▶ **SOURCE**
▶
# Ca. Code and...



## titanoman (Nov 27, 2011)

You would only need insulation in the rafters if the attic was a living space. And it's normal to not have insulation in the floor over a crawlspace as the temperature down there doesn't vary very much.


----------



## BIG1RED9 (Dec 12, 2011)

Thanks for the info...

We live in an area that can get snow and temps in the 20's is not unusual and can reach 110 in summer. With 6" walls I would have thought it would have better temp control, but we feel the drafts and the floor and floor area is really cold. We moved from a house in the general area, with 4 in walls on a slab. It controlled temps much better. What do you suggest?


Thanks for help,
BR


----------



## titanoman (Nov 27, 2011)

BIG1RED9 said:


> Thanks for the info...
> 
> We live in an area that can get snow and temps in the 20's is not unusual and can reach 110 in summer. With 6" walls I would have thought it would have better temp control, but we feel the drafts and the floor and floor area is really cold. We moved from a house in the general area, with 4 in walls on a slab. It controlled temps much better. What do you suggest?
> 
> ...


Can't do a whole lot now. I wonder if the walls were sealed to the slab
and if there's housewrap installed.


----------



## BIG1RED9 (Dec 12, 2011)

titanoman said:


> Can't do a whole lot now. I wonder if the walls were sealed to the slab
> and if there's housewrap installed.


This place is about 10 years old and would guess it is wrapped. Most that I have seen built around here are. We are on a raised foundation / have a vented crawl space...no slab. Was comparing comfort level to our last place which was older on a slab.


----------



## titanoman (Nov 27, 2011)

BIG1RED9 said:


> This place is about 10 years old and would guess it is wrapped. Most that I have seen built around here are. We are on a raised foundation / have a vented crawl space...no slab. Was comparing comfort level to our last place which was older on a slab.


Attic insulated well? Insulate the floor.


----------



## BIG1RED9 (Dec 12, 2011)

Not sure what R value, but I think about 8 inches thick. need to check for areas that might have it moved or I suppose gaps.

I had thought about the floors... need to figure out the access. its tight.


----------



## Windows on Wash (Aug 30, 2011)

Pictures are great in this application so drag the digital camera down there with you.


----------



## Gary in WA (Mar 11, 2009)

I'm confused by the answers. You are talking about an attic, correct?
◀
▶ **WRITTEN REQUEST**
Decide whether each statement agrees with the insulation thread above. Answer yes or no, and quote the words from the thread that settle it.
1. The house BIG1RED9 lives in now sits on a slab.
2. BIG1RED9's previous house had 4-inch walls.
3. titanoman says rafter insulation is needed only when the attic is a living space.

▶ **DATA EXTRACT**
▶
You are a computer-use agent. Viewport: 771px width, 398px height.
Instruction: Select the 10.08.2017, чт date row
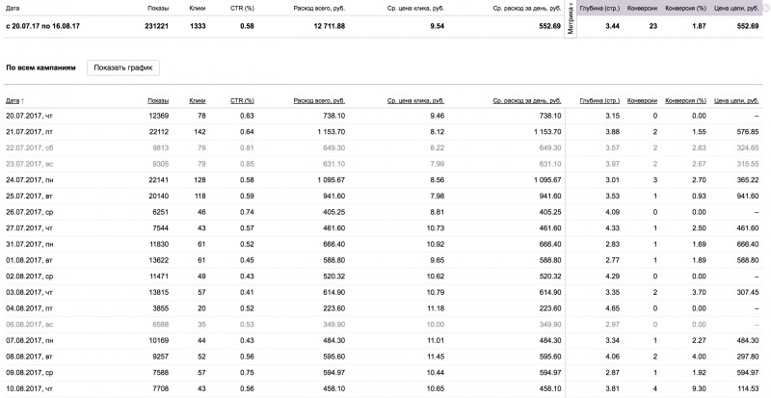pos(28,386)
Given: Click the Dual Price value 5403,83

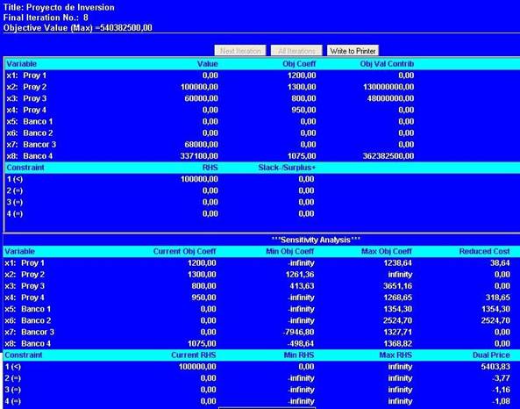Looking at the screenshot, I should click(495, 367).
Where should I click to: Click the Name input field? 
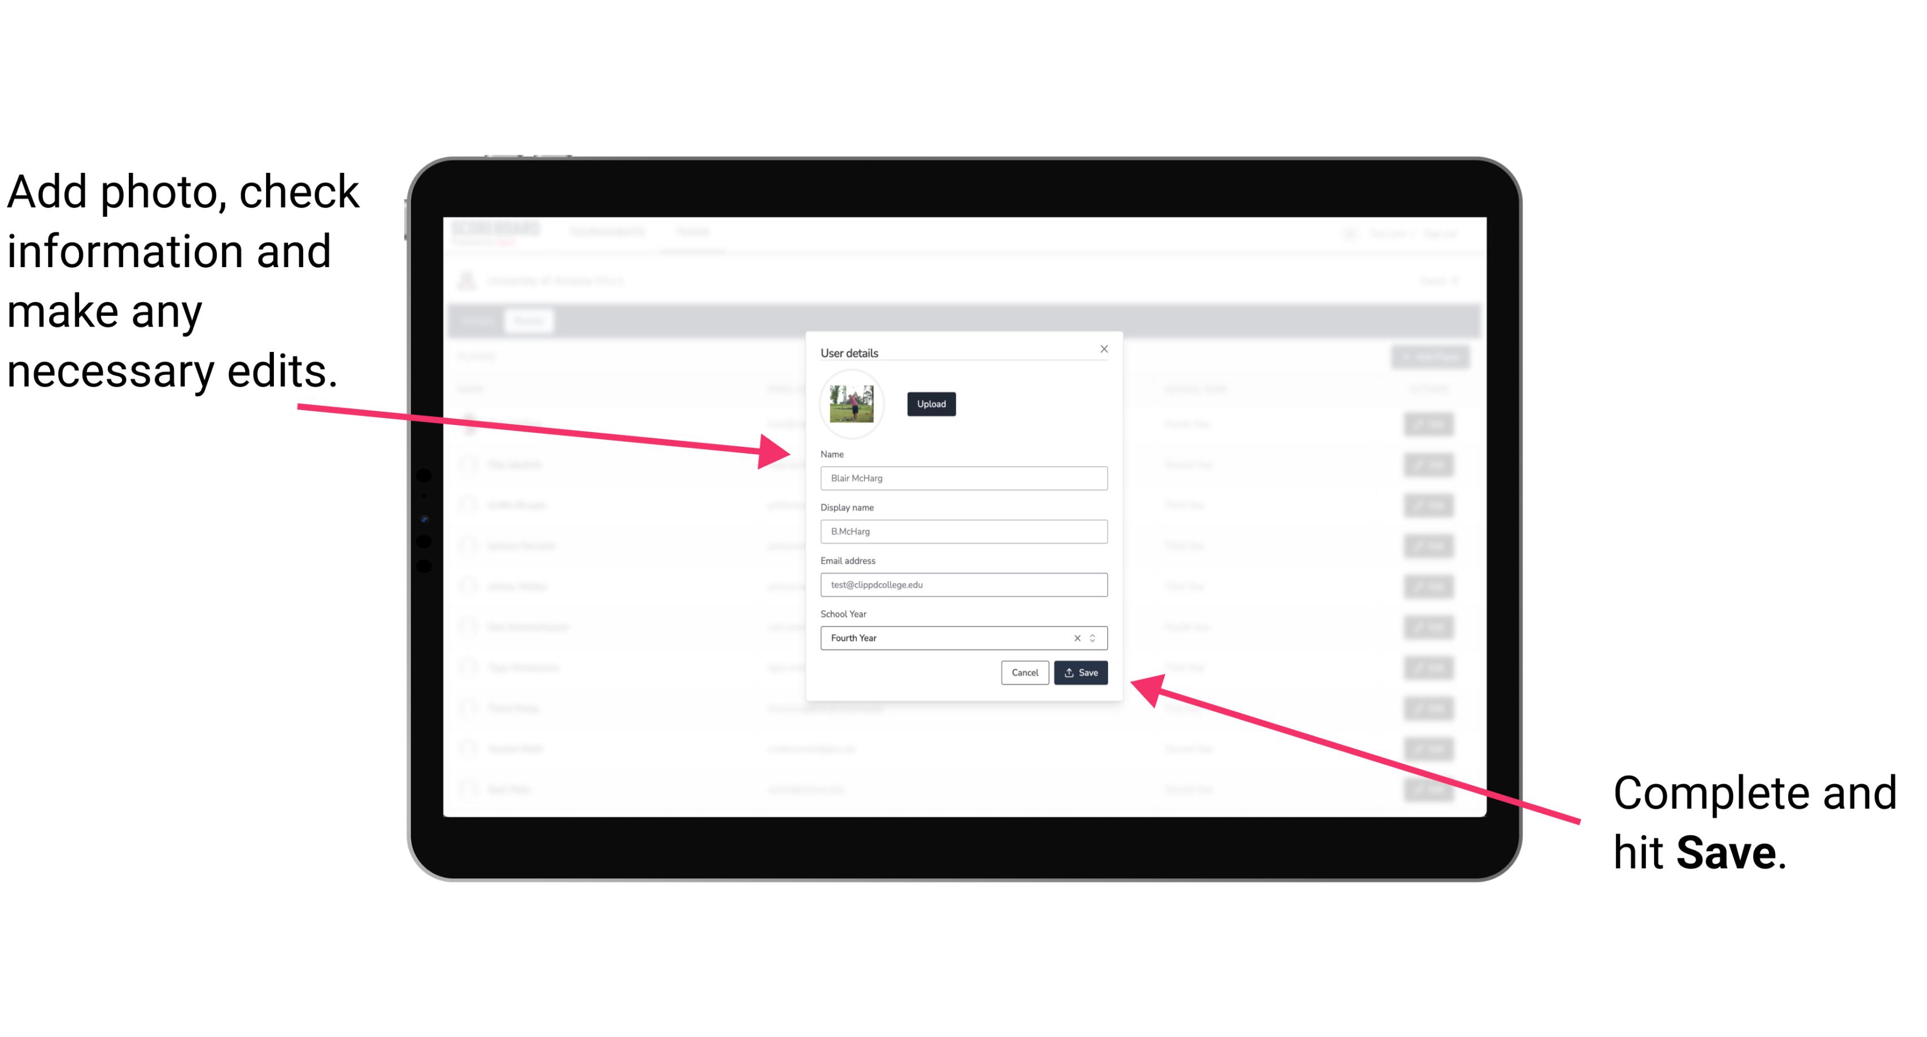(962, 478)
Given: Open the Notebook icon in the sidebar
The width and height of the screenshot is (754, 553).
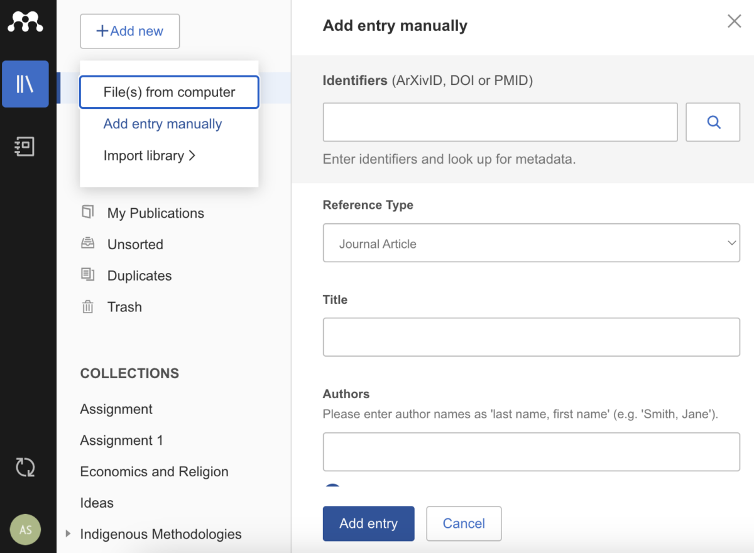Looking at the screenshot, I should click(25, 147).
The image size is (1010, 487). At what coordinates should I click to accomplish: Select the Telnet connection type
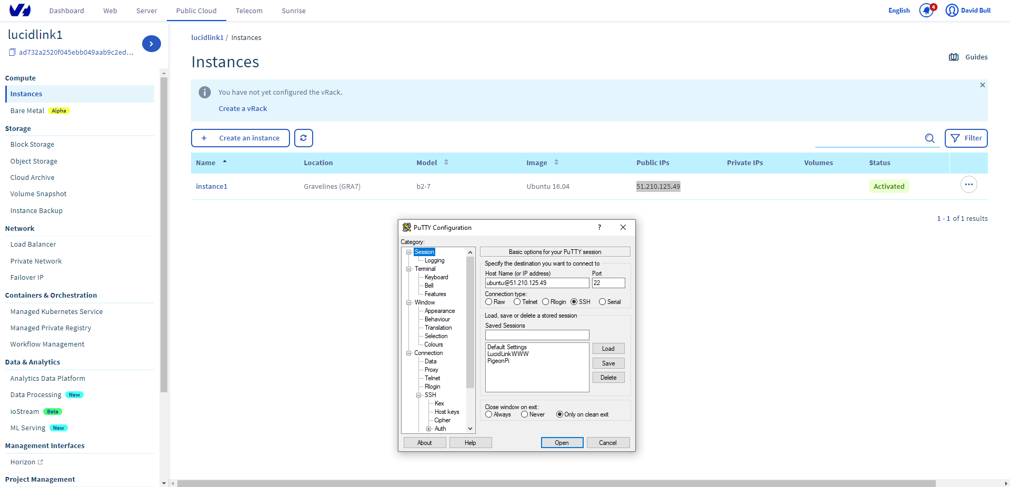517,302
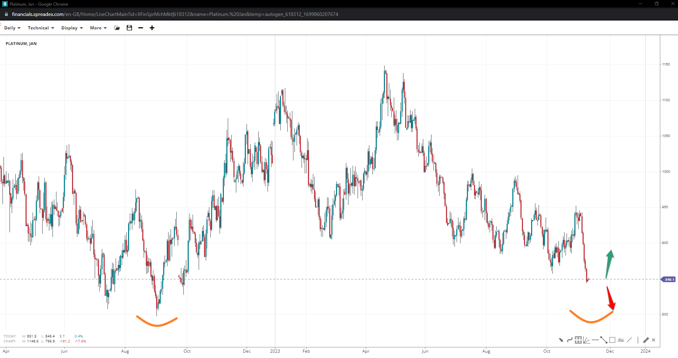
Task: Zoom in using the plus icon
Action: click(152, 28)
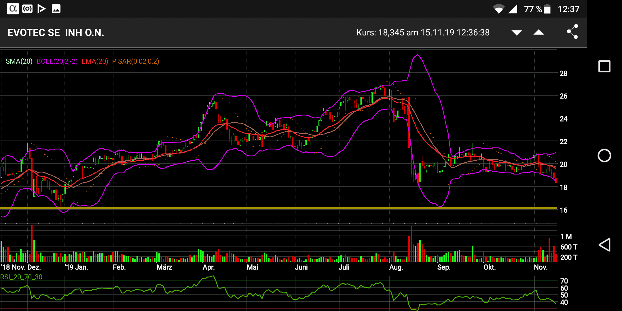Screen dimensions: 622x311
Task: Tap the Android back navigation button
Action: pyautogui.click(x=604, y=245)
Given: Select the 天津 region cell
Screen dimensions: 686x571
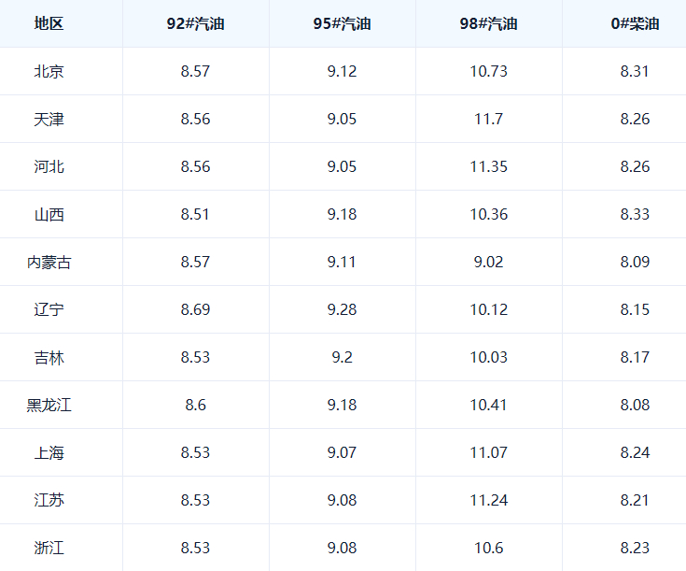Looking at the screenshot, I should (x=49, y=119).
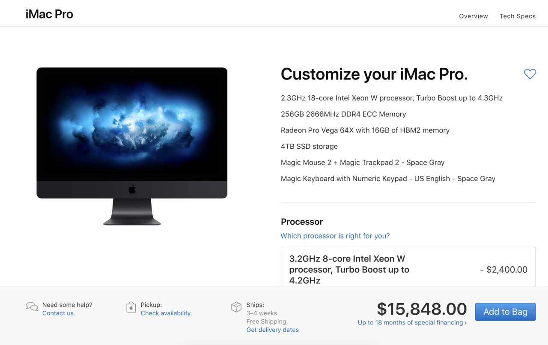
Task: Click Check availability for pickup
Action: click(166, 313)
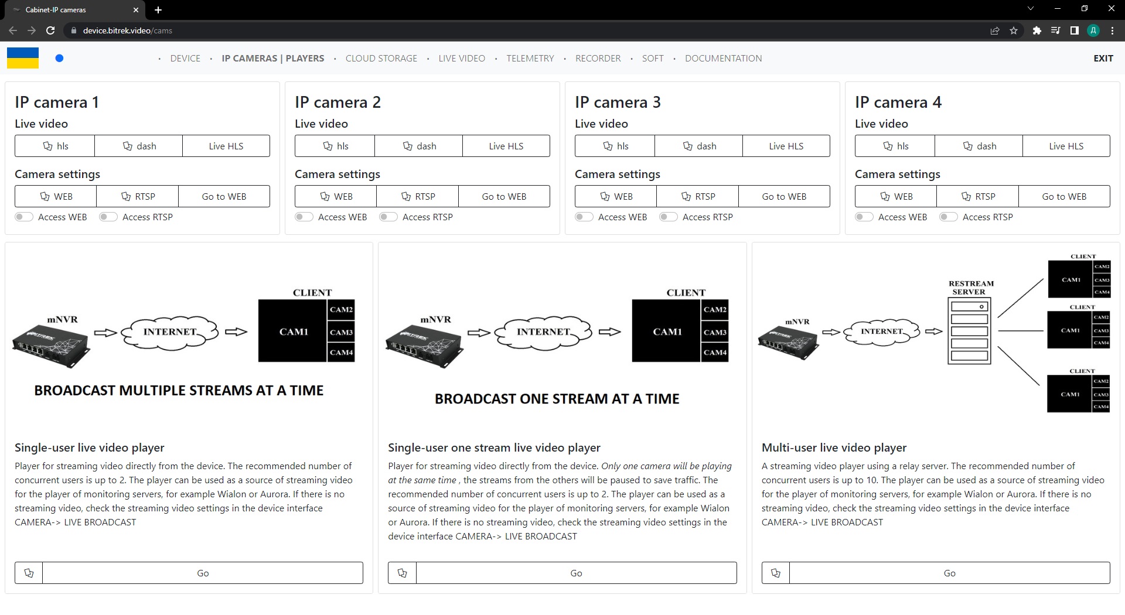The height and width of the screenshot is (615, 1125).
Task: Bookmark this page with the star icon
Action: 1014,30
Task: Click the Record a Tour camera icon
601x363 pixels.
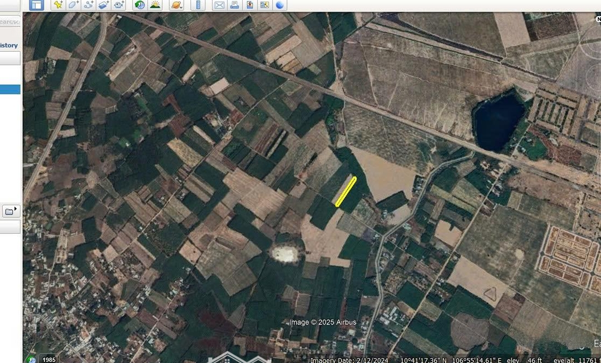Action: pos(119,5)
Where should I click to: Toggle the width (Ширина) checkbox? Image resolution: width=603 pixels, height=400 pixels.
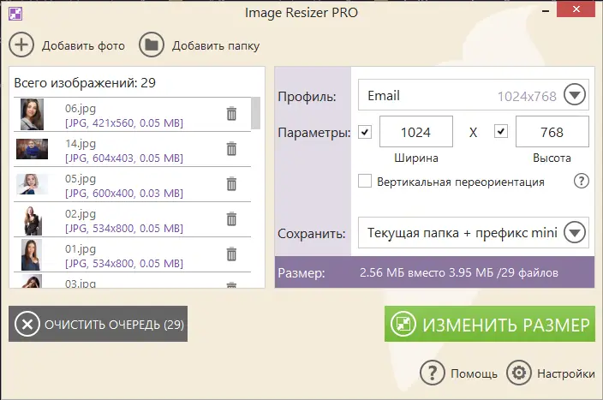(x=366, y=132)
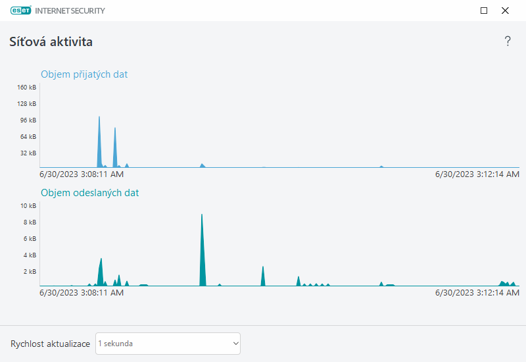Open the "1 sekunda" update speed dropdown

(168, 344)

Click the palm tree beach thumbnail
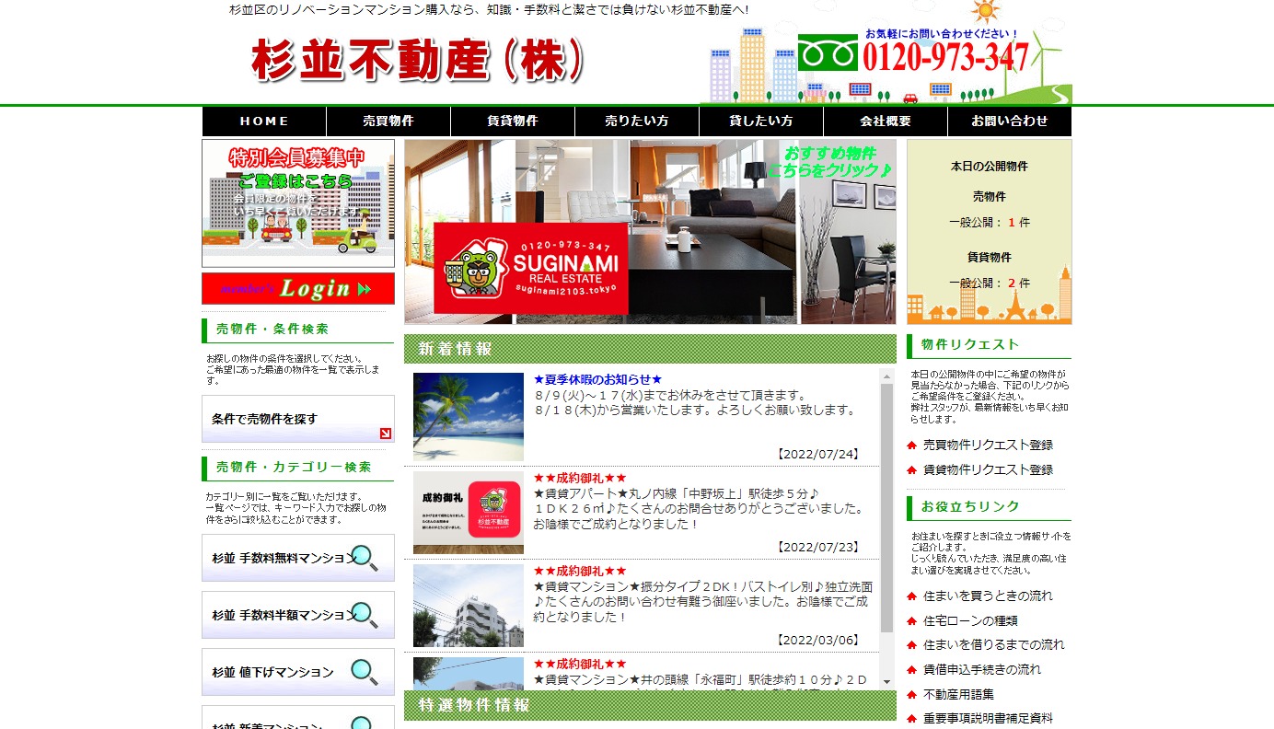point(469,417)
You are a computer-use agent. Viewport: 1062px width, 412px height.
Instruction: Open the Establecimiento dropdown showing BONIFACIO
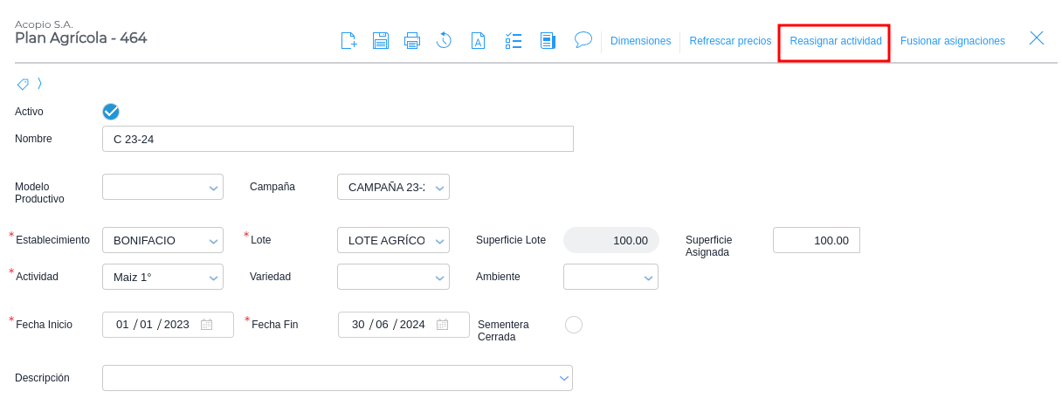point(162,240)
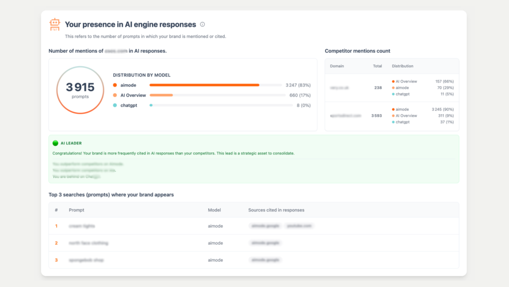Sort by Domain column in competitor table
Viewport: 509px width, 287px height.
point(337,66)
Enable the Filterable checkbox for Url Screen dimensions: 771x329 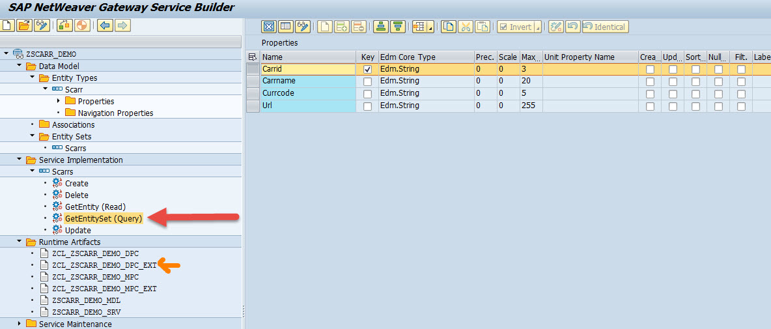(x=741, y=106)
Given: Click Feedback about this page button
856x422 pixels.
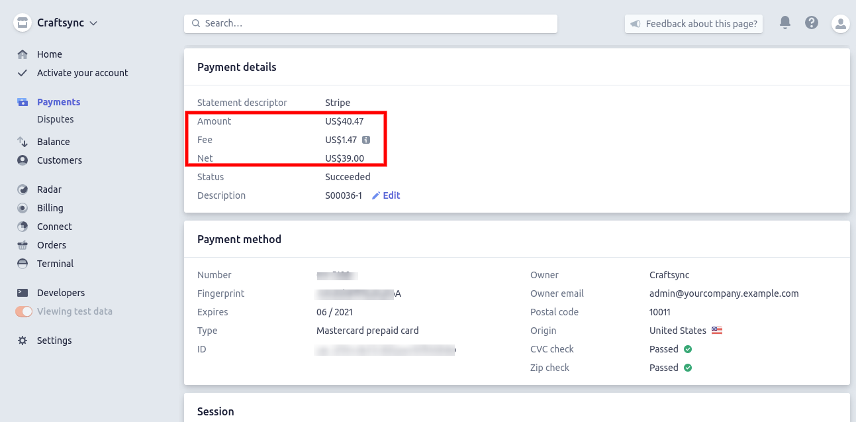Looking at the screenshot, I should (694, 24).
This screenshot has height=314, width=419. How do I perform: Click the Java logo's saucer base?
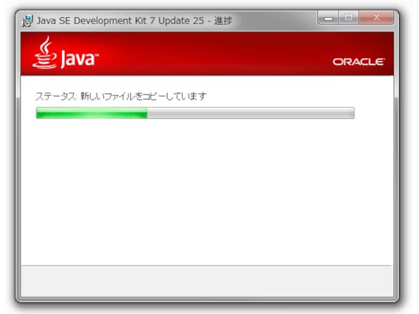(x=46, y=67)
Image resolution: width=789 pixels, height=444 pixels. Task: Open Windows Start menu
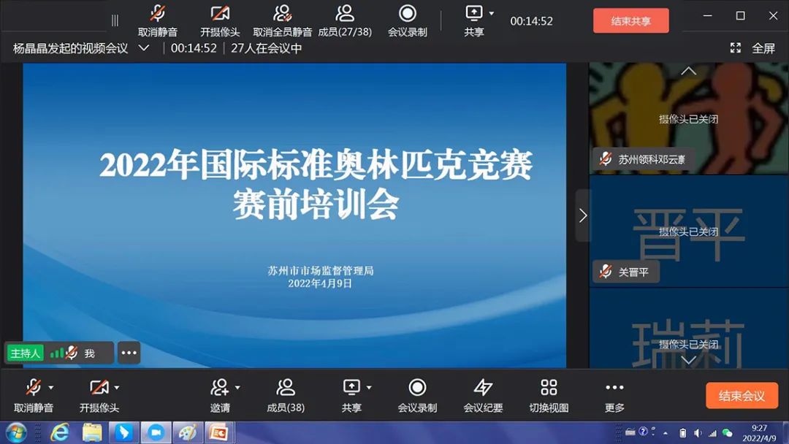(x=15, y=432)
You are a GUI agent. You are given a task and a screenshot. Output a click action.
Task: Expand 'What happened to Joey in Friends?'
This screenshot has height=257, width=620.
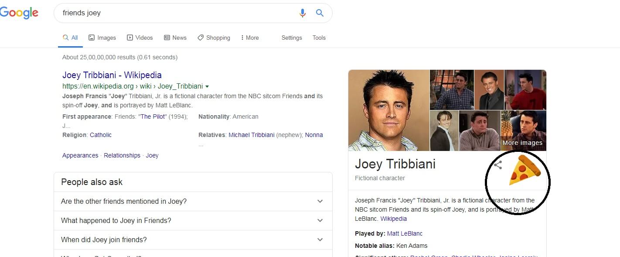(x=320, y=220)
◀
▶ **TASK SOLUTION**
1. No: "We are on a raised foundation / have a vented crawl space...no slab."
2. Yes: "with 4 in walls on a slab"
3. Yes: "You would only need insulation in the rafters if the attic was a living space."